PM Milanovic: No refugee reception centre planned in Dubrovnik area

  • Photo /Vijesti/2015/rujan/28 rujna/Bio Centar.jpg

Prime Minister Zoran Milanovic on Monday claimed that there would not be any refugee reception centre in the Dubrovnik area. 

Prime minister said that  that the rumours that migrants would start pouring in near that southern Croatian coastal town were a "hoax planted by those spreading panic in Croatia," and appealed to the UNHCR not to direct refugees along that route as that would be harrowing for refugees who would have to cross several borders and mountainous regions.

"The story that migrants would enter Croatia near Dubrovnik is a hoax planted by those spreading panic in Croatia and who are doing so deliberately and we can see who these people are and that they are doing it ahead of the elections and they would like something like that to happen," Milanovic told a press conference on Monday at the opening of a BIOCentre at the Zagreb Borongaj campus.

The UNHCR, he said, "is directing these people (refugees)," he said, appealing to the UNHCR not to do so. "In that case that would be harrowing for those people and they would have to cross several borders and mountains," Milanovic said, underscoring that Croatia had the right to say -- our borders are open, but where we say so and that is in the north. He added that the UNHCR was directing refugees for noble reasons and perhaps they are not aware that this is a much longer and poorer route.

After reporters claimed that work was under way to prepare a reception centre near Dubrovnik, Milanovic said that there is no such centre and there will not be. "I guarantee that that won't happen because, above all, that would be playing around with these people," he said. "Croatia has the right to shut its borders because the door is open to refugees in the north, he added.

The prime minister said that the solution to this problem lay in Greece which, he claimed, "is doing absolutely nothing." "It (Greece) is in the Schengen area and it is not doing anything," he said.  He added that the border crossing between Serbia and Hungary at Horgos in Hungary was still not open and that authorities in Serbia were not telling the truth and were not adhering to the agreement.

"As far as Serbia is concerned... the authorities are not telling the truth, they are not adhering to agreement.

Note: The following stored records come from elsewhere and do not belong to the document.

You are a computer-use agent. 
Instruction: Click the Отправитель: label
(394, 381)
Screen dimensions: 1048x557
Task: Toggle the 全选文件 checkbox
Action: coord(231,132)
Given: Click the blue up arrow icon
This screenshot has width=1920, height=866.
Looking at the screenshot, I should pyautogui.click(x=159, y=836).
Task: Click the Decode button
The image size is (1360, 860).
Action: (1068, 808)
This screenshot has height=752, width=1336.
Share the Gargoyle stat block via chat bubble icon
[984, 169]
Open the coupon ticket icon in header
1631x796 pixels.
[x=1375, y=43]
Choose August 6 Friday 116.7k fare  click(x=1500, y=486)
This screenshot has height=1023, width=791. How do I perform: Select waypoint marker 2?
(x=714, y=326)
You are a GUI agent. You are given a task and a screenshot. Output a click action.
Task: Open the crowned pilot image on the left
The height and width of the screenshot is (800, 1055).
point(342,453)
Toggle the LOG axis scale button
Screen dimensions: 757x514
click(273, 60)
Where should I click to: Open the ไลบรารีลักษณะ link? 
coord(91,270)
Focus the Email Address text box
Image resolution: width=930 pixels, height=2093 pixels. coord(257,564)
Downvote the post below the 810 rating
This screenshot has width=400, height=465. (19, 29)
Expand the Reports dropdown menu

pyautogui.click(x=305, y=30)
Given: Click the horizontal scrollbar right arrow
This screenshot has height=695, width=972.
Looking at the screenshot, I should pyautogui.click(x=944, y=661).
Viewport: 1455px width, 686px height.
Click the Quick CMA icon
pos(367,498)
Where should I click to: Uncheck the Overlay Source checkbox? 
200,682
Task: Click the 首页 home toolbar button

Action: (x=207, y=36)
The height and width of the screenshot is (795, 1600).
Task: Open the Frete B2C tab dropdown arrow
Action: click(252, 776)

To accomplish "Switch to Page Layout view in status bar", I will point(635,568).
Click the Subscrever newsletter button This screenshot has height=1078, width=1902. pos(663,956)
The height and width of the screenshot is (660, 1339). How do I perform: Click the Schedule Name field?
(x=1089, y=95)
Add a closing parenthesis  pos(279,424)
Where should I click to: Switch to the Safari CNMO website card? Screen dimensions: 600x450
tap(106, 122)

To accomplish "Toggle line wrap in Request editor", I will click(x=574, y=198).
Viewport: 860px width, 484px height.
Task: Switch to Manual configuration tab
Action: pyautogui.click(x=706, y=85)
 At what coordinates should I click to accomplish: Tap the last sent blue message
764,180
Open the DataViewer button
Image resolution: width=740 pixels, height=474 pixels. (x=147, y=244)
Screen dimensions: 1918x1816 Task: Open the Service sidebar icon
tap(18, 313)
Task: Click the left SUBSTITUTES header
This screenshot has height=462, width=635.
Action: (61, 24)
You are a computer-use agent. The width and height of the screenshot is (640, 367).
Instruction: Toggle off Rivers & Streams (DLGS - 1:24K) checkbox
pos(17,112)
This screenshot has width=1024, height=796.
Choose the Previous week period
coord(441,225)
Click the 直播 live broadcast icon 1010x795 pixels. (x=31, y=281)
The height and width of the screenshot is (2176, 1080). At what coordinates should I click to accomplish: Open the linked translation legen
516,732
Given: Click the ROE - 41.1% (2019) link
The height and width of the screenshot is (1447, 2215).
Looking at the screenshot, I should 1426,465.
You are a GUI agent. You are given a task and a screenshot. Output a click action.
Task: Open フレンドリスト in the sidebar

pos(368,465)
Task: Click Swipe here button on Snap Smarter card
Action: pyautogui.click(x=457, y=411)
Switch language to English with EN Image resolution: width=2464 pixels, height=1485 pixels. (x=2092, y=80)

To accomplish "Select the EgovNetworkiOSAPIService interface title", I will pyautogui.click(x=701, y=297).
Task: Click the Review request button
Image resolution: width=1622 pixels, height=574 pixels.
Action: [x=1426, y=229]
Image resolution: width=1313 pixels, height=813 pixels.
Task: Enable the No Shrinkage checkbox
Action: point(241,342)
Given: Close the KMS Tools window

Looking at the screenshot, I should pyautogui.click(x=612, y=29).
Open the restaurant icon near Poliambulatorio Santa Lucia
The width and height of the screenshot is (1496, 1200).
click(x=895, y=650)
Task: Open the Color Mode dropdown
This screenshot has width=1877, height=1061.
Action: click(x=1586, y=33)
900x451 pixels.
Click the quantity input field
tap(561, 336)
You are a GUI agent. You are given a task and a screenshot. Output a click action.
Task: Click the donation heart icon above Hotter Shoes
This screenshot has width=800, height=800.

They can't say 'leave Croatia or Serbia alone.' What would it be like if we were to tell Hungary or Austria - 'leave Croatia alone'", he said in response to comments by Serbian Prime Minister Aleksandar Vucic that "Croatia should leave Serbia alone."

Asked by reporters to comment a statement from the Office of Serbia's President Tomislav Nikolic who met with President Kolinda Grabar-Kitarovic in New York that the two countries agree that Croatia was at fault for the poor relations between the two countries, Milanovic said that the President should comment on this and not him.

He also said he did not believe the press release issued by Nikolic's office.

Milanovic said he was discussing the refugee problem with Austria, Slovenia and Germany. "I'm learning from Austria, which has been affected a great deal with the refugee crisis and Germany which is much larger. I hope I won't be misunderstood but perhaps it is good that Germany has been affected because that will ensure that the problem will be resolved sooner," he said.